In deze zaak gaat het om een wrakingsverzoek dat is ingediend door verzoekers op 26 september 2013 tegen mr. O.J. van Leeuwen, kantonrechter te Amsterdam. Verzoekers stellen dat de rechter vooringenomen is jegens hen, gebaseerd op gebeurtenissen die zich hebben voorgedaan tijdens de zitting van 19 september 2013. Tijdens deze zitting zou de rechter zich onprofessioneel hebben gedragen door met een vuist op tafel te slaan en verzoekers te verbieden om hun gemachtigde, [A], in de zittingszaal te laten blijven. Verzoekers voelen zich hierdoor benadeeld en menen dat de rechter hen niet de kans heeft gegeven om hun zaak adequaat te presenteren.
De rechtbank overweegt dat het de taak van de rechter is om de procesorde te bewaken en dat hij daarbij een grote vrijheid heeft. Slechts in uitzonderlijke gevallen kan er sprake zijn van vooringenomenheid. De rechtbank concludeert dat er geen uitzonderlijke omstandigheden zijn die de vrees voor partijdigheid objectief gerechtvaardigd maken. De rechter heeft de procesorde op een zorgvuldige manier bewaakt en heeft partijen de gelegenheid gegeven om schriftelijk hun standpunten naar voren te brengen.

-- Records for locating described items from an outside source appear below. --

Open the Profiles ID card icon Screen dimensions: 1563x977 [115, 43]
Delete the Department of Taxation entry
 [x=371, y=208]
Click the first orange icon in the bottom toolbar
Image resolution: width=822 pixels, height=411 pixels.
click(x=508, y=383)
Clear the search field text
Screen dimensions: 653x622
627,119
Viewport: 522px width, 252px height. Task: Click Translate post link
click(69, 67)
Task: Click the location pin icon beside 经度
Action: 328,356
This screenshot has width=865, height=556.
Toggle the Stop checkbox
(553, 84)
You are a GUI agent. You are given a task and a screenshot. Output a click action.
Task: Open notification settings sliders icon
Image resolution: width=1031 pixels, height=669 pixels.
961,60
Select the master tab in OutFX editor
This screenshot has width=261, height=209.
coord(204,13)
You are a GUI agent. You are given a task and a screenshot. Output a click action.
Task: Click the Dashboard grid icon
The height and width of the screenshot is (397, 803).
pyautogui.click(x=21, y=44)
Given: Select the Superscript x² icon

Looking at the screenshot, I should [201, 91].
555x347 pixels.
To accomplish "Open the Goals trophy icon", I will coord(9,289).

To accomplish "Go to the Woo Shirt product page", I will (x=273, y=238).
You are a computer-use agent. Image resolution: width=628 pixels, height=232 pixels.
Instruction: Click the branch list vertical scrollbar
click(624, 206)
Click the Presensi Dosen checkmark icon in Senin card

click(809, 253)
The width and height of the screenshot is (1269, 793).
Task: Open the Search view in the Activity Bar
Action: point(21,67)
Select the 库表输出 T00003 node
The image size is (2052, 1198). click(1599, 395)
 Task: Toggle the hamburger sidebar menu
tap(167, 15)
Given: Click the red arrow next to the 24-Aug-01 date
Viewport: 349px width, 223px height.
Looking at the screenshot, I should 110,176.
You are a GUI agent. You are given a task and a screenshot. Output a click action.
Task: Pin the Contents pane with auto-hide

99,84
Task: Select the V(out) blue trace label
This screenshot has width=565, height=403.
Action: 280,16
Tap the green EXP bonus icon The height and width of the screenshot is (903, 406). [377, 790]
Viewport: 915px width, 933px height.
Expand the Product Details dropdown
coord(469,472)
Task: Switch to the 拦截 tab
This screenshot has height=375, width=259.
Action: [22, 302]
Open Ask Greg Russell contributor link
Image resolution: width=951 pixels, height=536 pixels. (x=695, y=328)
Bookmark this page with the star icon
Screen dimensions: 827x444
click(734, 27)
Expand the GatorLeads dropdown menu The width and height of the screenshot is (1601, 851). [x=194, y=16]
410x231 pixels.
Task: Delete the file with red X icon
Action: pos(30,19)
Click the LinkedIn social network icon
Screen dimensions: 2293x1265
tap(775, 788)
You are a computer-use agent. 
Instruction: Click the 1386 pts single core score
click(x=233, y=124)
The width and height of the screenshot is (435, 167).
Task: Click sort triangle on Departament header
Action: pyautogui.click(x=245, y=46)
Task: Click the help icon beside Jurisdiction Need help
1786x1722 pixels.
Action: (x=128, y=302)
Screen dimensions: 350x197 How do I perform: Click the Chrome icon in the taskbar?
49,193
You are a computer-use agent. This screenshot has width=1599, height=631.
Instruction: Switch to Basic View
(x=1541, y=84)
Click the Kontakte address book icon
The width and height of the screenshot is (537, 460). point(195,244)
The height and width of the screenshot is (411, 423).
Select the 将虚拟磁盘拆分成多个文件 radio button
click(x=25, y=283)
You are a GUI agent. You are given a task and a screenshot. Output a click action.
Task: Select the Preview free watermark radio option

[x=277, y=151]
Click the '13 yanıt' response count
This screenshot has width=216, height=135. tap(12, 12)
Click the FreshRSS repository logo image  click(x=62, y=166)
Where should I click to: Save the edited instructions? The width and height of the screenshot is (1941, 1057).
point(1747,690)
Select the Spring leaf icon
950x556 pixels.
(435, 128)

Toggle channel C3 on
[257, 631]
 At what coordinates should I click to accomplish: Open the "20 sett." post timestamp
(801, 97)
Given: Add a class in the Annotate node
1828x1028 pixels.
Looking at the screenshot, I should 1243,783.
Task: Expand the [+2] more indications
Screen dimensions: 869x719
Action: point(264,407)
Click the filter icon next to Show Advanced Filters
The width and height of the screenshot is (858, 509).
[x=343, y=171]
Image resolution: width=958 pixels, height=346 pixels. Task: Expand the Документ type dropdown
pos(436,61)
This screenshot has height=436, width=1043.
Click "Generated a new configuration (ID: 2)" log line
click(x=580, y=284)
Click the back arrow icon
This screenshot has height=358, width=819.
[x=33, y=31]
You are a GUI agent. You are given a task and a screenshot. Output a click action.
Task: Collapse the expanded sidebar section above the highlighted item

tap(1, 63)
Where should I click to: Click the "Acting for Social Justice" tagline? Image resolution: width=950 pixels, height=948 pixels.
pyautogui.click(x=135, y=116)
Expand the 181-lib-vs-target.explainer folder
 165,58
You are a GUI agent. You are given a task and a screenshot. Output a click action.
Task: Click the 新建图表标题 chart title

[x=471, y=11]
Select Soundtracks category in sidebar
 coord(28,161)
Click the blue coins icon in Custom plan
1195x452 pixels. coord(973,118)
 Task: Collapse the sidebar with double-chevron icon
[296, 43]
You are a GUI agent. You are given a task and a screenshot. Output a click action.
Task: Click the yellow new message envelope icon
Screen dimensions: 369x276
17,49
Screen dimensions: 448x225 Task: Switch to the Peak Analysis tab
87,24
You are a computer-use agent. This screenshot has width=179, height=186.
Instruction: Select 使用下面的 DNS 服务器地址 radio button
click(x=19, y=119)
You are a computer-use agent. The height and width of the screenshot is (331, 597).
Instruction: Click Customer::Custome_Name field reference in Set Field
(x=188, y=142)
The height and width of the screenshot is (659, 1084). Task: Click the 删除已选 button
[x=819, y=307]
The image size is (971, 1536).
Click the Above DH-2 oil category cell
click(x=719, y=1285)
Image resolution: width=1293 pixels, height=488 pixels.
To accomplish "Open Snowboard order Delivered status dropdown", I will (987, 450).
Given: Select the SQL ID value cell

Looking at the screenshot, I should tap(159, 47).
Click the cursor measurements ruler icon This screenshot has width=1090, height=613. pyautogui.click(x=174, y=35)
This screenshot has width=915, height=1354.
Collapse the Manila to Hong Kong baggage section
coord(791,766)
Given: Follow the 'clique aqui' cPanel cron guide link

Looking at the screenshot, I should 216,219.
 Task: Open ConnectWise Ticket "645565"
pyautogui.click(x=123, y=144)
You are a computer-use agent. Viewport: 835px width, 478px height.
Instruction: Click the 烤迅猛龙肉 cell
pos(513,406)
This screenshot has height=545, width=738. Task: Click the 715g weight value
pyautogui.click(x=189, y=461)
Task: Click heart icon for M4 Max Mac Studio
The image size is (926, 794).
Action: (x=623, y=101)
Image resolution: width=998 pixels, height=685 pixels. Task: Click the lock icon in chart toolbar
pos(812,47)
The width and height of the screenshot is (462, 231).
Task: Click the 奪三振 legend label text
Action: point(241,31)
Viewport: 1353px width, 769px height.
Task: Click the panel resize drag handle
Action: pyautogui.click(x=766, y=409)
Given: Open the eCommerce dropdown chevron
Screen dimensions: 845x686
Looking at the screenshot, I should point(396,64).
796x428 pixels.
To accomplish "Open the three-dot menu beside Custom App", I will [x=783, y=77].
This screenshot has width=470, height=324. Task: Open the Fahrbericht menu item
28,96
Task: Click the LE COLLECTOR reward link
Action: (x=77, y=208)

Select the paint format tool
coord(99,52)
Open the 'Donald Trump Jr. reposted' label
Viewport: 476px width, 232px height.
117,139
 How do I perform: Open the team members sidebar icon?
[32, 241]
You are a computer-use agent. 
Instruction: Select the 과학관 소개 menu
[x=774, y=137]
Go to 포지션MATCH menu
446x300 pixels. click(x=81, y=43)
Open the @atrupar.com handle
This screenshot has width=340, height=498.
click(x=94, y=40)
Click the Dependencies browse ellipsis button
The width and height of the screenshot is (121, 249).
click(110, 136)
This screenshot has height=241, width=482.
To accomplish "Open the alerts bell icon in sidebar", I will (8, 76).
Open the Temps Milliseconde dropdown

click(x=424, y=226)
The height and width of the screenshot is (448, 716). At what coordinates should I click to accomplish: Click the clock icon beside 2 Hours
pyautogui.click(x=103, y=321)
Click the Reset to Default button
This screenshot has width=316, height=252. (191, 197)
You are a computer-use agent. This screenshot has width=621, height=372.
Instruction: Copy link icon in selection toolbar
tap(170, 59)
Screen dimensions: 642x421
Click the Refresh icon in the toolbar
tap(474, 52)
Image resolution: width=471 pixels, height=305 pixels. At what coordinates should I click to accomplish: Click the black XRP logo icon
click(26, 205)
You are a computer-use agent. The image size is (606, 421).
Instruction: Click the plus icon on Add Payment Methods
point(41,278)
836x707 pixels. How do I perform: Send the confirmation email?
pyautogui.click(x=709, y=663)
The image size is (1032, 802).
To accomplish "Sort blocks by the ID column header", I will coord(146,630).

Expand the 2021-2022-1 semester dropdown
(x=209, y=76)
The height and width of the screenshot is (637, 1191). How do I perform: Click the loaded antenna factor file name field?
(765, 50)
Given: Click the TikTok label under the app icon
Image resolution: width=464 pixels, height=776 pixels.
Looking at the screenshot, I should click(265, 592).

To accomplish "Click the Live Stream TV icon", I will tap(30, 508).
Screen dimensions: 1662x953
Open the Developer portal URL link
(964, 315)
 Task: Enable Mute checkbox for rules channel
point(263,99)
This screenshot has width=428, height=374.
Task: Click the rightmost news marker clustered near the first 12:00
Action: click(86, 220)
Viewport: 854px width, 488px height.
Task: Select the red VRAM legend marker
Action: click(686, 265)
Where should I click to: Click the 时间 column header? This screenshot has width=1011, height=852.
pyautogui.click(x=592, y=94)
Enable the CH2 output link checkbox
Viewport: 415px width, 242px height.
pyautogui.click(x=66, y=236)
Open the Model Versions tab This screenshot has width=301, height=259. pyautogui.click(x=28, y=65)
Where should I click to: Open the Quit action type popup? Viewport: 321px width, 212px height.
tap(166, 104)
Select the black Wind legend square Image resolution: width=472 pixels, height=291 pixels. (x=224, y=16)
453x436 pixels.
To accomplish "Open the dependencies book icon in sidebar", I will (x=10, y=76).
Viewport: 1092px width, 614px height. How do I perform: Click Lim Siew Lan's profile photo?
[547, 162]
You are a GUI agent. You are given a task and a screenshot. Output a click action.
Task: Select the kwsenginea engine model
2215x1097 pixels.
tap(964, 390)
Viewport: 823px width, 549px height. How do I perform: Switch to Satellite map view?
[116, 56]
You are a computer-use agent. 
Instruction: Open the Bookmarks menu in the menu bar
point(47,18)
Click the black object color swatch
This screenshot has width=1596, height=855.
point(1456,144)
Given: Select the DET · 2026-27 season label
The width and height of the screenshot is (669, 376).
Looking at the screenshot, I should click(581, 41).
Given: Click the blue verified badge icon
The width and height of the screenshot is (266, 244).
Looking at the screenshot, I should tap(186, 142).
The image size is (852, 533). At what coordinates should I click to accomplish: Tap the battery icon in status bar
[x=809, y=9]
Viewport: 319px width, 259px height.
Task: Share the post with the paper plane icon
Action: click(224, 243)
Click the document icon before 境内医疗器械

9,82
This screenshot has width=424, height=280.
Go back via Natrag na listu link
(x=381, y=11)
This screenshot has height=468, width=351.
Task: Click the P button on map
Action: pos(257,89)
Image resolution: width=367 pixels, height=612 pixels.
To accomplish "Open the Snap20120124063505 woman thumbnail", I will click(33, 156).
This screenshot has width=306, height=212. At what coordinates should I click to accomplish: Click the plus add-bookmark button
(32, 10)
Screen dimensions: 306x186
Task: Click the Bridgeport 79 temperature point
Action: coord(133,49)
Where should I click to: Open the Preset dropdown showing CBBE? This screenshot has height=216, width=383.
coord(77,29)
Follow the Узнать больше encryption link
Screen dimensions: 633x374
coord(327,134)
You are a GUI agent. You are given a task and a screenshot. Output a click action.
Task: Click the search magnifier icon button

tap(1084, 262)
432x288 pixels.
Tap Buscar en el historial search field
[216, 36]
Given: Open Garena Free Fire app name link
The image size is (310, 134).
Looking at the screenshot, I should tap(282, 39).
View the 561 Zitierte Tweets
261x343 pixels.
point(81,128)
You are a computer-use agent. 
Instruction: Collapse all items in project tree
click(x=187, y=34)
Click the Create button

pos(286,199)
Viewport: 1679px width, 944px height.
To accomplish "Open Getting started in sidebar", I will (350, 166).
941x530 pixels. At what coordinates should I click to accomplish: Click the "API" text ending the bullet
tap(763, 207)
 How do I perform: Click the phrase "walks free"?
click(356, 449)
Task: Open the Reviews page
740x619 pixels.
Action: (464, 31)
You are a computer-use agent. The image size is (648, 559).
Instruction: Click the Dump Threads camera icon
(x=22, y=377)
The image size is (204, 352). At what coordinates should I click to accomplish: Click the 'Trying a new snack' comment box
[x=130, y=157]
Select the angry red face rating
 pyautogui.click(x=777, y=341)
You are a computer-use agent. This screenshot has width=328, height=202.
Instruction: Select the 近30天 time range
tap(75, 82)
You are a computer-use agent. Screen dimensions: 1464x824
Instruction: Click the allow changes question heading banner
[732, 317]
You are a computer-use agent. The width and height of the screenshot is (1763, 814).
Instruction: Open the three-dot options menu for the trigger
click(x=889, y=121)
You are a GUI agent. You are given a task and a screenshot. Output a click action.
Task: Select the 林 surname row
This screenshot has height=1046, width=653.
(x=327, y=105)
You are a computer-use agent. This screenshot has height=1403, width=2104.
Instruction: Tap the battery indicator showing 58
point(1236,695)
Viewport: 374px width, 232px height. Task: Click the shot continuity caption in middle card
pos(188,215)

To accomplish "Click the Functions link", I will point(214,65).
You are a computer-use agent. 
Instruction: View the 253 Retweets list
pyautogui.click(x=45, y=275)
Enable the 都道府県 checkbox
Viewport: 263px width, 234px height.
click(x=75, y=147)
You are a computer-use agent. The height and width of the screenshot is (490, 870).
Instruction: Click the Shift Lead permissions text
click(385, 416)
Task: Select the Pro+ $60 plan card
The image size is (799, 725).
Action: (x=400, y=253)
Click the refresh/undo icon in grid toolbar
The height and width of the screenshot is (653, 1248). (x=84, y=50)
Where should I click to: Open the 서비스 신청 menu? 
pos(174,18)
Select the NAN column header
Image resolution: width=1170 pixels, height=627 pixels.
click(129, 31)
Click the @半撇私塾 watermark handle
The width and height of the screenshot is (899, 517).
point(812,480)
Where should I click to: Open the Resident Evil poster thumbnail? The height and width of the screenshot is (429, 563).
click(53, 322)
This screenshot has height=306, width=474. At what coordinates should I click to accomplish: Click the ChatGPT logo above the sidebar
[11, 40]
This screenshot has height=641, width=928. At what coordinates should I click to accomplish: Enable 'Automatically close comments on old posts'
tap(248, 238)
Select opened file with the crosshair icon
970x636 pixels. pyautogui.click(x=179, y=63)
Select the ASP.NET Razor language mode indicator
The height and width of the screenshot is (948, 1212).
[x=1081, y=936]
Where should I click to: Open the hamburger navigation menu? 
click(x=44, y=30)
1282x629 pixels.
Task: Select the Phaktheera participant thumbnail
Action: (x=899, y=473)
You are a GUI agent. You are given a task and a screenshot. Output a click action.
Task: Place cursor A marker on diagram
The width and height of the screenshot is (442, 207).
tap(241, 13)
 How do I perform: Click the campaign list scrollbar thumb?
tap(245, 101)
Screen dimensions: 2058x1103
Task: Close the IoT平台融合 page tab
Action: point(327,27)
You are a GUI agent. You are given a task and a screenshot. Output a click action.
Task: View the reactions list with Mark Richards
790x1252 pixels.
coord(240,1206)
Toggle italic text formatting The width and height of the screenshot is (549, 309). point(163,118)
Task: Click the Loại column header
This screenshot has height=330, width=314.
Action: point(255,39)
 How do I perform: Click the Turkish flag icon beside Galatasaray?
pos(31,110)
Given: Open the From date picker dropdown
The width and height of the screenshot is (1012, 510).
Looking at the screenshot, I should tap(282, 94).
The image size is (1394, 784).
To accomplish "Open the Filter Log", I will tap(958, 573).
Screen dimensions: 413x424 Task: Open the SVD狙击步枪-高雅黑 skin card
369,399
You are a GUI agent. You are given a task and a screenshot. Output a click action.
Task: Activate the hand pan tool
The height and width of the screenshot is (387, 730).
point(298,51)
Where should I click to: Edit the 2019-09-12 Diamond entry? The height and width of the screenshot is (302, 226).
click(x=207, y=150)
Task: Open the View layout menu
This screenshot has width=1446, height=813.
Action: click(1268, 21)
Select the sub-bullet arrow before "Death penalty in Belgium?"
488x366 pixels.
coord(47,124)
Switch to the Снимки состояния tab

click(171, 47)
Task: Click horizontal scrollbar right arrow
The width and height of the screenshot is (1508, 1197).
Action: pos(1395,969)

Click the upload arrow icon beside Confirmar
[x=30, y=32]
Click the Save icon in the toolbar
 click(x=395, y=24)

De rechtbank wijst het wrakingsverzoek af en stelt vast dat verzoekers niet-ontvankelijk zijn in hun vorderingen. Tevens wordt bepaald dat verdere wrakingsverzoeken van verzoekers tegen de rechter in de behandeling van de kantonzaak niet in behandeling worden genomen, gezien de eerdere wrakingsprocedures. De beslissing is genomen door de rechtbank op 15 november 2013, waarbij de voorzitter en twee leden van de wrakingskamer aanwezig waren.